[What you need to do] Set down the records again. Every word and mark must match exactly.

[Exercise materials]
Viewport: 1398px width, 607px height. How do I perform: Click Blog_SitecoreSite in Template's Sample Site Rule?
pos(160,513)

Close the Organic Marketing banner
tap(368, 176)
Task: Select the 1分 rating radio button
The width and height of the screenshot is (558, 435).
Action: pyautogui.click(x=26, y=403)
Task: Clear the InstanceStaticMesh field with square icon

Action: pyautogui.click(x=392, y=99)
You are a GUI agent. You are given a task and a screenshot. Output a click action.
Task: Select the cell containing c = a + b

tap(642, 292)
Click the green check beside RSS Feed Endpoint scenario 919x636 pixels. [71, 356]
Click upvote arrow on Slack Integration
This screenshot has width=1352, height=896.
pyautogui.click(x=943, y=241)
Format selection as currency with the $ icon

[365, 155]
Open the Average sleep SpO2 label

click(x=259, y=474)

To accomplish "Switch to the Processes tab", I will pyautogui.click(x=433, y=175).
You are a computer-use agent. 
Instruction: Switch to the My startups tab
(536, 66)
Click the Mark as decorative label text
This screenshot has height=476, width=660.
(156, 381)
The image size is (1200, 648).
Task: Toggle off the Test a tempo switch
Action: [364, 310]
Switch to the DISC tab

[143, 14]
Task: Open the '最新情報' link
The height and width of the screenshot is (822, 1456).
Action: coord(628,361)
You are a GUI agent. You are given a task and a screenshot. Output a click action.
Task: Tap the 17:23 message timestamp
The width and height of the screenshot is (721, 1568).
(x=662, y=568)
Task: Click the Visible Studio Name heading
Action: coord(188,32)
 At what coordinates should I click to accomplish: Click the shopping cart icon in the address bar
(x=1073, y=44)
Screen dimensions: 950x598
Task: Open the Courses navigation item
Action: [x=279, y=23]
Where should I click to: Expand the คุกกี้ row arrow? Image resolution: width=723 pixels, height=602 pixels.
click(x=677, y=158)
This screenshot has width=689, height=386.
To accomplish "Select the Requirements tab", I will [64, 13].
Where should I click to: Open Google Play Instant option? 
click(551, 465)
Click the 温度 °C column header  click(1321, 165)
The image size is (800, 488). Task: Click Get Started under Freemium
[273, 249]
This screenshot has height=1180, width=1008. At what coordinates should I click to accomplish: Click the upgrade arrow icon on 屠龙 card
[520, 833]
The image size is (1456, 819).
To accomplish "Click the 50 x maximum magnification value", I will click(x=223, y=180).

[Solution]
Viewport: 1398px width, 607px height. How do I perform: Click Blog_SitecoreSite in Template's Sample Site Rule?
pos(160,513)

Close the Organic Marketing banner
tap(368, 176)
Task: Select the 1分 rating radio button
The width and height of the screenshot is (558, 435).
Action: pyautogui.click(x=26, y=403)
Task: Clear the InstanceStaticMesh field with square icon

Action: pyautogui.click(x=392, y=99)
You are a GUI agent. You are given a task and a screenshot. Output a click action.
Task: Select the cell containing c = a + b

tap(642, 292)
Click the green check beside RSS Feed Endpoint scenario 919x636 pixels. [71, 356]
Click upvote arrow on Slack Integration
This screenshot has width=1352, height=896.
pyautogui.click(x=943, y=241)
Format selection as currency with the $ icon

[365, 155]
Open the Average sleep SpO2 label

click(x=259, y=474)

To accomplish "Switch to the Processes tab", I will pyautogui.click(x=433, y=175).
You are a computer-use agent. 
Instruction: Switch to the My startups tab
(536, 66)
Click the Mark as decorative label text
This screenshot has height=476, width=660.
(156, 381)
The image size is (1200, 648).
Task: Toggle off the Test a tempo switch
Action: [364, 310]
Switch to the DISC tab

[143, 14]
Task: Open the '最新情報' link
The height and width of the screenshot is (822, 1456).
Action: coord(628,361)
You are a GUI agent. You are given a task and a screenshot. Output a click action.
Task: Tap the 17:23 message timestamp
The width and height of the screenshot is (721, 1568).
(x=662, y=568)
Task: Click the Visible Studio Name heading
Action: coord(188,32)
 At what coordinates should I click to accomplish: Click the shopping cart icon in the address bar
(x=1073, y=44)
Screen dimensions: 950x598
Task: Open the Courses navigation item
Action: [x=279, y=23]
Where should I click to: Expand the คุกกี้ row arrow? Image resolution: width=723 pixels, height=602 pixels.
click(x=677, y=158)
This screenshot has width=689, height=386.
To accomplish "Select the Requirements tab", I will [64, 13].
Where should I click to: Open Google Play Instant option? 
click(551, 465)
Click the 温度 °C column header  click(1321, 165)
The image size is (800, 488). Task: Click Get Started under Freemium
[273, 249]
This screenshot has height=1180, width=1008. At what coordinates should I click to accomplish: Click the upgrade arrow icon on 屠龙 card
[520, 833]
The image size is (1456, 819).
To accomplish "Click the 50 x maximum magnification value", I will click(x=223, y=180).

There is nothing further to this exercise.